CHISWICK, WEST LONDON – One way to invest is to buy-and-hold low-cost equity index funds.

The argument for this strategy goes like this…

One, that over the long run (when you subtract transaction and management fees), stocks have a constant return of about 7% after inflation.

And two, that as long as you use a holding period of at least 20 years, it doesn’t really matter when you buy them or what valuation you pay. You’ll compound your investment at about 7% after inflation.

I hate this strategy.

And there are three reasons why…

Three Reasons Why I Hate
This Popular Strategy

For one thing, it cherry-picks from the last century of U.S. stock market returns to make its 7%-after-inflation return assumptions.

The last century of U.S. stock market prices has basically been one giant bull market, with a few interruptions for wars and inflations, as the U.S. rose to become the world’s only superpower.

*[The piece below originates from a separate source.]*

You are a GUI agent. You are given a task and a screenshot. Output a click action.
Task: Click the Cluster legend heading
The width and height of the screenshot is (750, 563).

Can we expect the next century to repeat the results of the last century in terms of U.S. stock market performance? I don’t think so…

Second, I think Wall Street created – or at least hijacked – the buy-and-hold narrative with the ulterior motive of selling passive investment strategies and exchange-traded funds (ETFs).

Finally, it’s possible to beat the returns of buy-and-hold investing by using a very simple market timing strategy… the one I write about all the time in these Postcards. Except today, I’ll show you a twist on this strategy.

Let me explain…

A Better Way to Invest Our Money

Like I mentioned, my investing strategy is simple. Regular readers will know what I’m talking about…

When stocks are cheap, you buy high-quality stocks and hold them until they get expensive. Then when stocks are expensive, you go to the sidelines in gold and wait for stocks to get cheap again.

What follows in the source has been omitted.